While one might argue that black swan events are by definition unforeseeable, one can equally argue that waiting for them to strike before implementing any sort of protection strategy simply opens the door to more black swans, and when events do occur, they result in unnecessarily high impact.
Apple’s Tim Cook makes clear his view that status quo is unacceptable. As an unquestioned highly credentialed leader and insider in the technology (and information) world, his use of words like “weaponized” and “this is surveillance” should not be taken lightly — he knows what he’s talking about. No doubt more so than the rest of us.
So as with most things, a thoughtful balance must be considered. The dilemma is how to balance among the following:
The rapid growth the volume to data aggregated by companies, across the board from business-to-consumers, to business-to-business companies, and ranging from companies providing services to those providing goods — and the increasing overlap.
As a subset of that, the increase in the volume of personal data stored online, and the ability to gather even more data about individuals – habits, interests, locations, views and opinions.
The rapid evolution in the science of data analytics, and the ramp-up of technology able to manipulate and compute data on a mammoth scale.
Coupled with this, is the increasing ability to combine and analyze datasets in ways that allow for the creation of new and credible data and conclusions.
As the size and richness of the datasets grow, so do the consequences of an event (whether a breach, misuse, abuse or exposure). These range from a sense of creepiness when personal data is exposed, all the way to the very real consequences of insidious manipulation of our views and opinions.
In short, how can companies derive benefit from data, while managing the risks? Neither momentum is letting up — the momentum around utilizing the expanding datasets, or the momentum around data events and subsequent responses from regulators.
One realistic way is to embrace and build a culture around managing all aspects of data, in lock step. This is built into a data management program, led by a Chief Data Officer, comprised of three interdependent functions:
Data Leverage, focussed on enabling the business use of information,
Data Protection and Compliance, focussed on addressing risk resulting from data leverage, in terms of misuse, loss or non-compliance with obligations
Data Quality, ensuring that the data being used retains its accuracy and integrity
This model is coupled with appropriate oversight, in the form of:
A steering group with senior stakeholders from across the company,
Direct oversight by CEO or COO,
Connectivity into other key functions, including the CIO, CISO, HR and Legal,
Active oversight by the Board of Directors, to support business initiatives and agree with risk mitigations plans.
A standing filter for any and all data initiatives needs to be ethics, and a consideration for the consequences of the genie getting out of the lamp. Is the company willing to handle the outcome, if an initiative goes wrong? What is the risk, how is it managed, and are the right people accepting the residual risk?

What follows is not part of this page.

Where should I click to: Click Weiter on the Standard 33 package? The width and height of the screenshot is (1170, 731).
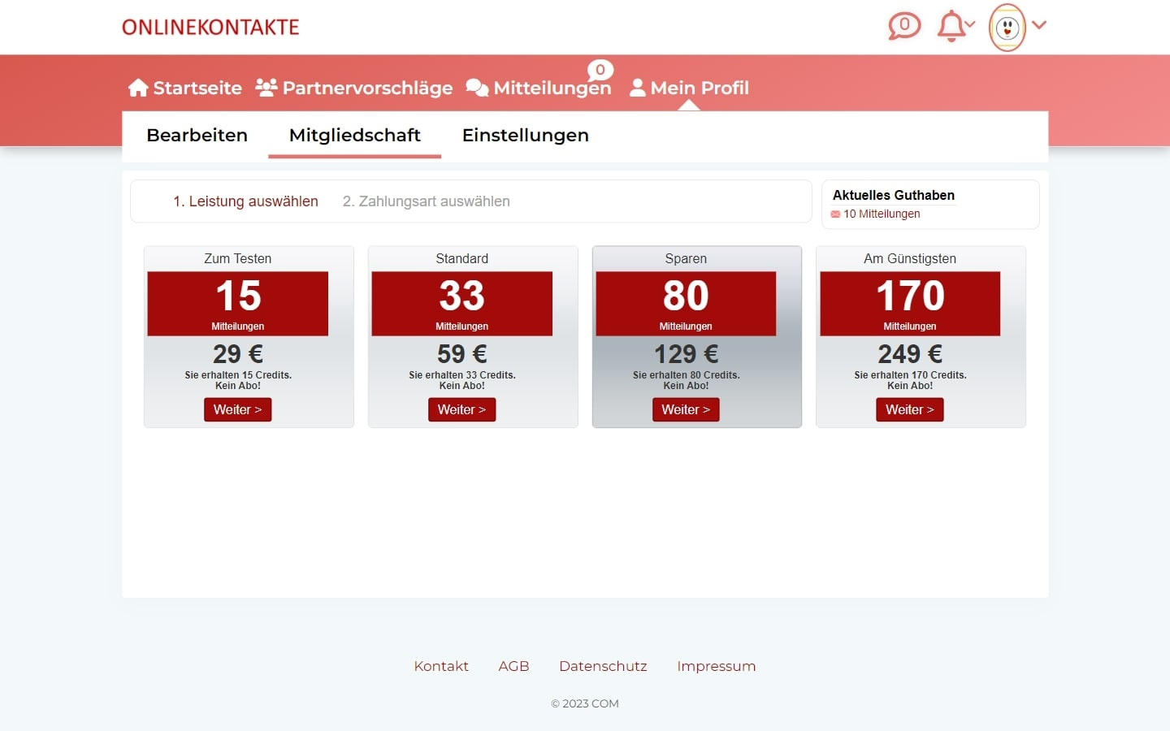click(462, 409)
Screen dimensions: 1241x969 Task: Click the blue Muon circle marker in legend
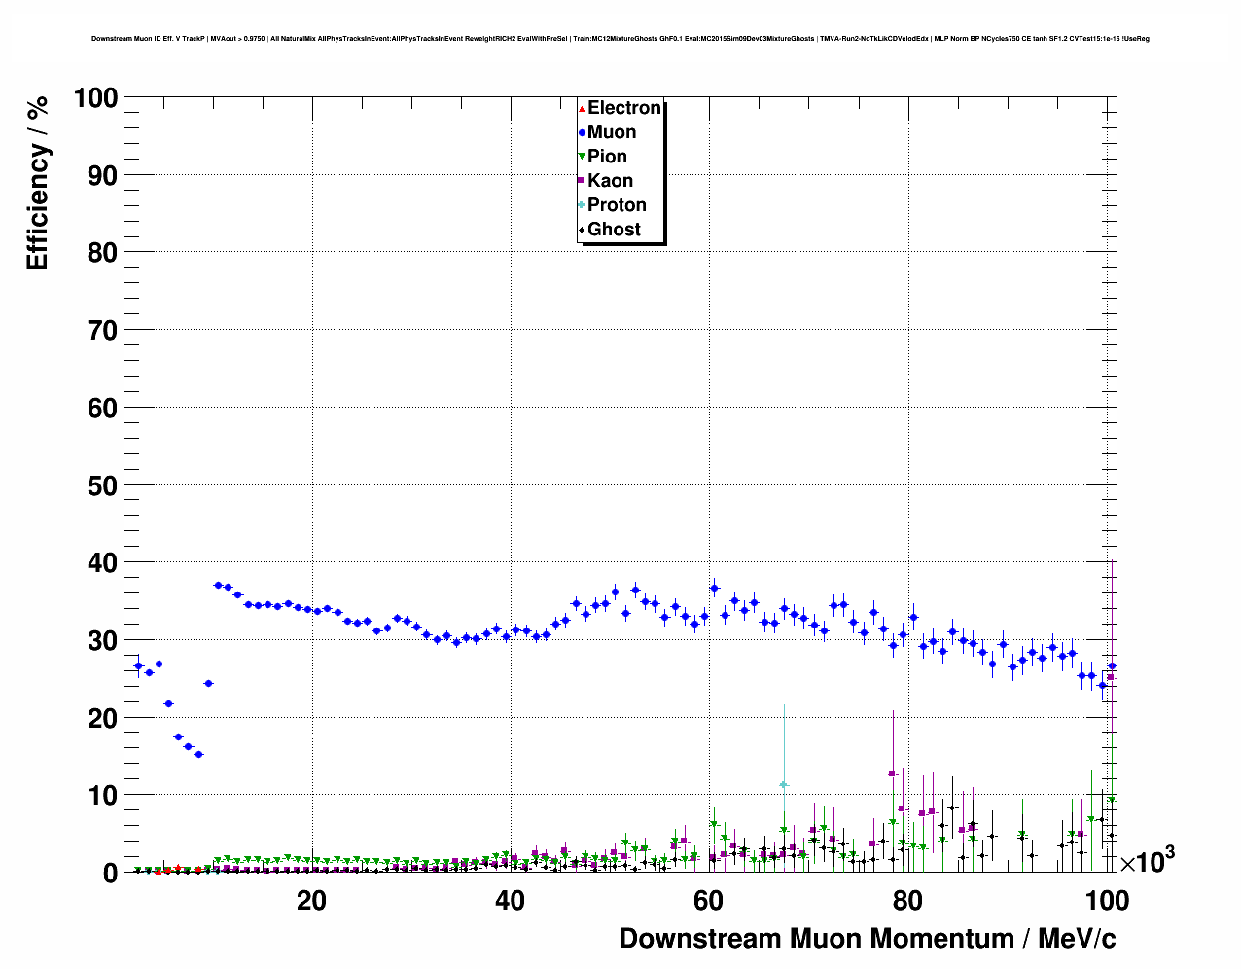[582, 132]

The discussion is reaching a fever pitch with leaders of the most influential technology companies adding their voices to the conversation. Any company wanting to join the data economy should consider doing so with an appropriate data management framework. This will position them to accelerate as new opportunities present themselves, while being able to manage events as they occur and accommodate compliance requirements that arise.